━━━━━ Lignes de données
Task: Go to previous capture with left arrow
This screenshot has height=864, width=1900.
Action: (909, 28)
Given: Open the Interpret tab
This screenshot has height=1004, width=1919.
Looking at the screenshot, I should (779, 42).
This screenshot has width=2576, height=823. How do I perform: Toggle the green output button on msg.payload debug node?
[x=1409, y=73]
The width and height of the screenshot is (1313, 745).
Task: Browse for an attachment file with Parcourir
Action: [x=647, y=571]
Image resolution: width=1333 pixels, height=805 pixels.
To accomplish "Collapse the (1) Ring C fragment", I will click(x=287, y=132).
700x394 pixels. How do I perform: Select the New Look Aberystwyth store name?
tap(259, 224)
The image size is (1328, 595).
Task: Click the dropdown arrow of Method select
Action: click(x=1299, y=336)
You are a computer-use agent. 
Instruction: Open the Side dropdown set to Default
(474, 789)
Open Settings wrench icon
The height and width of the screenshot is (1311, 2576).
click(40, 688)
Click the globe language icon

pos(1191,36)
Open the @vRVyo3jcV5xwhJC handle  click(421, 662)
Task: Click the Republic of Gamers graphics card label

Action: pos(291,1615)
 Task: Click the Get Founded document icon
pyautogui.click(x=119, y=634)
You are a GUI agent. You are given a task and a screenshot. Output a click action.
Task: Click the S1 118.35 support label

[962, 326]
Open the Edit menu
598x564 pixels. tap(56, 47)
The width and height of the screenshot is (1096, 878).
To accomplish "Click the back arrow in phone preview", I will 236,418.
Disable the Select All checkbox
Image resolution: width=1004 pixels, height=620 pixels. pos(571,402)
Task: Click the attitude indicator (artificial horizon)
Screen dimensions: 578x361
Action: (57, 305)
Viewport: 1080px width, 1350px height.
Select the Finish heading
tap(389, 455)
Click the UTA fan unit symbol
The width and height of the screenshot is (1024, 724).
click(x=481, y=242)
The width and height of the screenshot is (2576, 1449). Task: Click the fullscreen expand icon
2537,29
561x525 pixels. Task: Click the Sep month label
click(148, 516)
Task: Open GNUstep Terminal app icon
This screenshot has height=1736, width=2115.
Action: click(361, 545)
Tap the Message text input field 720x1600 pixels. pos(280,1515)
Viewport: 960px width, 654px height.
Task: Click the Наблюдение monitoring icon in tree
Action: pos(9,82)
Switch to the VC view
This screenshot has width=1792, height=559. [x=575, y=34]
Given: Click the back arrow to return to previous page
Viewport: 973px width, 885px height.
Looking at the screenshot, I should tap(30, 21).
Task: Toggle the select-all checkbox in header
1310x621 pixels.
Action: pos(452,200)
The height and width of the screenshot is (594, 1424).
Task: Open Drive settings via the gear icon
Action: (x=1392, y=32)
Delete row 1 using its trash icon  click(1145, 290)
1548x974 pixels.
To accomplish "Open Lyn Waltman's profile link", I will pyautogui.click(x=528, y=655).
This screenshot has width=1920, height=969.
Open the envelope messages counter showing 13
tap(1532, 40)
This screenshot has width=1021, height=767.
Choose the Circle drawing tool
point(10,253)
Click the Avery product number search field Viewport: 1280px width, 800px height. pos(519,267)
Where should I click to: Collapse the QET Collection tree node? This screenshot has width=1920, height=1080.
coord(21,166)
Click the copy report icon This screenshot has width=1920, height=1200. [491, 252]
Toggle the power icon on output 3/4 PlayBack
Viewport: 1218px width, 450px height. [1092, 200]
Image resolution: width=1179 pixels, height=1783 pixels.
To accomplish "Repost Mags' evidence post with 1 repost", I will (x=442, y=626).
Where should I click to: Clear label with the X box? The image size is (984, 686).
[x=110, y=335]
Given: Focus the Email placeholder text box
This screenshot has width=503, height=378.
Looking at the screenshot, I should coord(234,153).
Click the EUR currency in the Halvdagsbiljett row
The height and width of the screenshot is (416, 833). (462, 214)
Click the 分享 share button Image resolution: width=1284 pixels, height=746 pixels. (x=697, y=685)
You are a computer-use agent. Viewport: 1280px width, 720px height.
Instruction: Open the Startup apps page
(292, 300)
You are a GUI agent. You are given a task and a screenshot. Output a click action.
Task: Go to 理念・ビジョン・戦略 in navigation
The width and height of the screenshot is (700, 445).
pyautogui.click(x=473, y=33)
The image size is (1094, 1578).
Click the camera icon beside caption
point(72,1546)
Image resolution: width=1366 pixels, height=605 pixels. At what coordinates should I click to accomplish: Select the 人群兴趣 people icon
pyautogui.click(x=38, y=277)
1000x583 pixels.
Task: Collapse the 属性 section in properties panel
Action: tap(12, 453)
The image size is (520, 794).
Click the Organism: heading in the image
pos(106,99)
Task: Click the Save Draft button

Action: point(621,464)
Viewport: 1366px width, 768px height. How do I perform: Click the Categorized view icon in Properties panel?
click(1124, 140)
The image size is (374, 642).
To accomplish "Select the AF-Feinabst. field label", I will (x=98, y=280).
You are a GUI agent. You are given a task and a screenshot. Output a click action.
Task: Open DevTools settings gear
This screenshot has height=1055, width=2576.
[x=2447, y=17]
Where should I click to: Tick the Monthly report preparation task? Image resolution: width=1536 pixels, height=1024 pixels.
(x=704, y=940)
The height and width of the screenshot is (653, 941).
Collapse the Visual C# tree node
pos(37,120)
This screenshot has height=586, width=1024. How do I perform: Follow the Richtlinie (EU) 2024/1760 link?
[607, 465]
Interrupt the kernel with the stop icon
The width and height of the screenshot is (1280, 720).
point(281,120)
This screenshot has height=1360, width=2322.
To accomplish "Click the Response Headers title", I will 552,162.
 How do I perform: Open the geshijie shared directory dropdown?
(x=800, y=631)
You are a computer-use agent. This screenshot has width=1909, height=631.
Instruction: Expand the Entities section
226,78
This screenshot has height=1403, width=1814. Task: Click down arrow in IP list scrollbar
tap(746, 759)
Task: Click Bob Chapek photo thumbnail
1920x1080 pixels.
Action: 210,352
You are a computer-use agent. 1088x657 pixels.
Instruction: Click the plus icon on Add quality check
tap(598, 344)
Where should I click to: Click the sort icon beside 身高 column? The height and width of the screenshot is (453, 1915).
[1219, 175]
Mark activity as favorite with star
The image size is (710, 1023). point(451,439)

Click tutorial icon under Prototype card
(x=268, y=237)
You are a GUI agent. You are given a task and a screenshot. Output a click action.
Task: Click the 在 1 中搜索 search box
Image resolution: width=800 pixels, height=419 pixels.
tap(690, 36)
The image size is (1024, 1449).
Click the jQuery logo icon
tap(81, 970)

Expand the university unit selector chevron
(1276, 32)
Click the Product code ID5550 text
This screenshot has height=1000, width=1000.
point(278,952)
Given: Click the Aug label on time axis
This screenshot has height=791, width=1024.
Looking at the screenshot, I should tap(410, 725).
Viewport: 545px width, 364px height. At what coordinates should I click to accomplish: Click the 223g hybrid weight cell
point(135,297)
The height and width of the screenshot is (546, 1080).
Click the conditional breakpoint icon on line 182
━━━━━━━━━━
* **Consignes à suivre**: Présentez tous les enregistrements ci-dessus sous forme de liste numérotée, en omettant les lignes vides.

* **Réponse**:
1. Task: Go to previous capture with left arrow
2. This screenshot has height=864, width=1900.
3. Action: (909, 28)
4. Given: Open the Interpret tab
5. This screenshot has height=1004, width=1919.
6. Looking at the screenshot, I should (779, 42).
7. This screenshot has width=2576, height=823. How do I perform: Toggle the green output button on msg.payload debug node?
8. [x=1409, y=73]
9. The width and height of the screenshot is (1313, 745).
10. Task: Browse for an attachment file with Parcourir
11. Action: [x=647, y=571]
12. Image resolution: width=1333 pixels, height=805 pixels.
13. To accomplish "Collapse the (1) Ring C fragment", I will click(x=287, y=132).
14. 700x394 pixels. How do I perform: Select the New Look Aberystwyth store name?
15. tap(259, 224)
16. The image size is (1328, 595).
17. Task: Click the dropdown arrow of Method select
18. Action: click(x=1299, y=336)
19. You are a computer-use agent. 
20. Instruction: Open the Side dropdown set to Default
21. (474, 789)
22. Open Settings wrench icon
23. The height and width of the screenshot is (1311, 2576).
24. click(40, 688)
25. Click the globe language icon
26. pos(1191,36)
27. Open the @vRVyo3jcV5xwhJC handle  click(421, 662)
28. Task: Click the Republic of Gamers graphics card label
29. Action: pos(291,1615)
30.  Task: Click the Get Founded document icon
31. pyautogui.click(x=119, y=634)
32. You are a GUI agent. You are given a task and a screenshot. Output a click action.
33. Task: Click the S1 118.35 support label
34. [962, 326]
35. Open the Edit menu
36. 598x564 pixels. tap(56, 47)
37. The width and height of the screenshot is (1096, 878).
38. To accomplish "Click the back arrow in phone preview", I will 236,418.
39. Disable the Select All checkbox
40. Image resolution: width=1004 pixels, height=620 pixels. pos(571,402)
41. Task: Click the attitude indicator (artificial horizon)
42. Screen dimensions: 578x361
43. Action: (57, 305)
44. Viewport: 1080px width, 1350px height.
45. Select the Finish heading
46. tap(389, 455)
47. Click the UTA fan unit symbol
48. The width and height of the screenshot is (1024, 724).
49. click(x=481, y=242)
50. The width and height of the screenshot is (2576, 1449). Task: Click the fullscreen expand icon
51. 2537,29
52. 561x525 pixels. Task: Click the Sep month label
53. click(148, 516)
54. Task: Open GNUstep Terminal app icon
55. This screenshot has height=1736, width=2115.
56. Action: click(361, 545)
57. Tap the Message text input field 720x1600 pixels. pos(280,1515)
58. Viewport: 960px width, 654px height.
59. Task: Click the Наблюдение monitoring icon in tree
60. Action: pos(9,82)
61. Switch to the VC view
62. This screenshot has width=1792, height=559. [x=575, y=34]
63. Given: Click the back arrow to return to previous page
64. Viewport: 973px width, 885px height.
65. Looking at the screenshot, I should tap(30, 21).
66. Task: Toggle the select-all checkbox in header
67. 1310x621 pixels.
68. Action: pos(452,200)
69. The height and width of the screenshot is (594, 1424).
70. Task: Open Drive settings via the gear icon
71. Action: (x=1392, y=32)
72. Delete row 1 using its trash icon  click(1145, 290)
73. 1548x974 pixels.
74. To accomplish "Open Lyn Waltman's profile link", I will pyautogui.click(x=528, y=655).
75. This screenshot has width=1920, height=969.
76. Open the envelope messages counter showing 13
77. tap(1532, 40)
78. This screenshot has width=1021, height=767.
79. Choose the Circle drawing tool
80. point(10,253)
81. Click the Avery product number search field Viewport: 1280px width, 800px height. pos(519,267)
82. Where should I click to: Collapse the QET Collection tree node? This screenshot has width=1920, height=1080.
83. coord(21,166)
84. Click the copy report icon This screenshot has width=1920, height=1200. [491, 252]
85. Toggle the power icon on output 3/4 PlayBack
86. Viewport: 1218px width, 450px height. [1092, 200]
87. Image resolution: width=1179 pixels, height=1783 pixels.
88. To accomplish "Repost Mags' evidence post with 1 repost", I will (x=442, y=626).
89. Where should I click to: Clear label with the X box? The image size is (984, 686).
90. [x=110, y=335]
91. Given: Focus the Email placeholder text box
92. This screenshot has width=503, height=378.
93. Looking at the screenshot, I should coord(234,153).
94. Click the EUR currency in the Halvdagsbiljett row
95. The height and width of the screenshot is (416, 833). (462, 214)
96. Click the 分享 share button Image resolution: width=1284 pixels, height=746 pixels. (x=697, y=685)
97. You are a computer-use agent. Viewport: 1280px width, 720px height.
98. Instruction: Open the Startup apps page
99. (292, 300)
100. You are a GUI agent. You are given a task and a screenshot. Output a click action.
101. Task: Go to 理念・ビジョン・戦略 in navigation
102. The width and height of the screenshot is (700, 445).
103. pyautogui.click(x=473, y=33)
104. The image size is (1094, 1578).
105. Click the camera icon beside caption
106. point(72,1546)
107. Image resolution: width=1366 pixels, height=605 pixels. At what coordinates should I click to accomplish: Select the 人群兴趣 people icon
108. pyautogui.click(x=38, y=277)
109. 1000x583 pixels.
110. Task: Collapse the 属性 section in properties panel
111. Action: tap(12, 453)
112. The image size is (520, 794).
113. Click the Organism: heading in the image
114. pos(106,99)
115. Task: Click the Save Draft button
116. Action: point(621,464)
117. Viewport: 1366px width, 768px height. How do I perform: Click the Categorized view icon in Properties panel?
118. click(1124, 140)
119. The image size is (374, 642).
120. To accomplish "Select the AF-Feinabst. field label", I will (x=98, y=280).
121. You are a GUI agent. You are given a task and a screenshot. Output a click action.
122. Task: Open DevTools settings gear
123. This screenshot has height=1055, width=2576.
124. [x=2447, y=17]
125. Where should I click to: Tick the Monthly report preparation task? Image resolution: width=1536 pixels, height=1024 pixels.
126. (x=704, y=940)
127. The height and width of the screenshot is (653, 941).
128. Collapse the Visual C# tree node
129. pos(37,120)
130. This screenshot has height=586, width=1024. How do I perform: Follow the Richtlinie (EU) 2024/1760 link?
131. [607, 465]
132. Interrupt the kernel with the stop icon
133. The width and height of the screenshot is (1280, 720).
134. point(281,120)
135. This screenshot has height=1360, width=2322.
136. To accomplish "Click the Response Headers title", I will 552,162.
137.  How do I perform: Open the geshijie shared directory dropdown?
138. (x=800, y=631)
139. You are a computer-use agent. This screenshot has width=1909, height=631.
140. Instruction: Expand the Entities section
141. 226,78
142. This screenshot has height=1403, width=1814. Task: Click down arrow in IP list scrollbar
143. tap(746, 759)
144. Task: Click Bob Chapek photo thumbnail
145. 1920x1080 pixels.
146. Action: 210,352
147. You are a computer-use agent. 1088x657 pixels.
148. Instruction: Click the plus icon on Add quality check
149. tap(598, 344)
150. Where should I click to: Click the sort icon beside 身高 column? The height and width of the screenshot is (453, 1915).
151. [1219, 175]
152. Mark activity as favorite with star
153. The image size is (710, 1023). point(451,439)
154. Click tutorial icon under Prototype card
155. (x=268, y=237)
156. You are a GUI agent. You are given a task and a screenshot. Output a click action.
157. Task: Click the 在 1 中搜索 search box
158. Image resolution: width=800 pixels, height=419 pixels.
159. tap(690, 36)
160. The image size is (1024, 1449).
161. Click the jQuery logo icon
162. tap(81, 970)
163. Expand the university unit selector chevron
164. (1276, 32)
165. Click the Product code ID5550 text
166. This screenshot has height=1000, width=1000.
167. point(278,952)
168. Given: Click the Aug label on time axis
169. This screenshot has height=791, width=1024.
170. Looking at the screenshot, I should tap(410, 725).
171. Viewport: 545px width, 364px height. At what coordinates should I click to accomplish: Click the 223g hybrid weight cell
172. point(135,297)
173. The height and width of the screenshot is (546, 1080).
174. Click the conditional breakpoint icon on line 182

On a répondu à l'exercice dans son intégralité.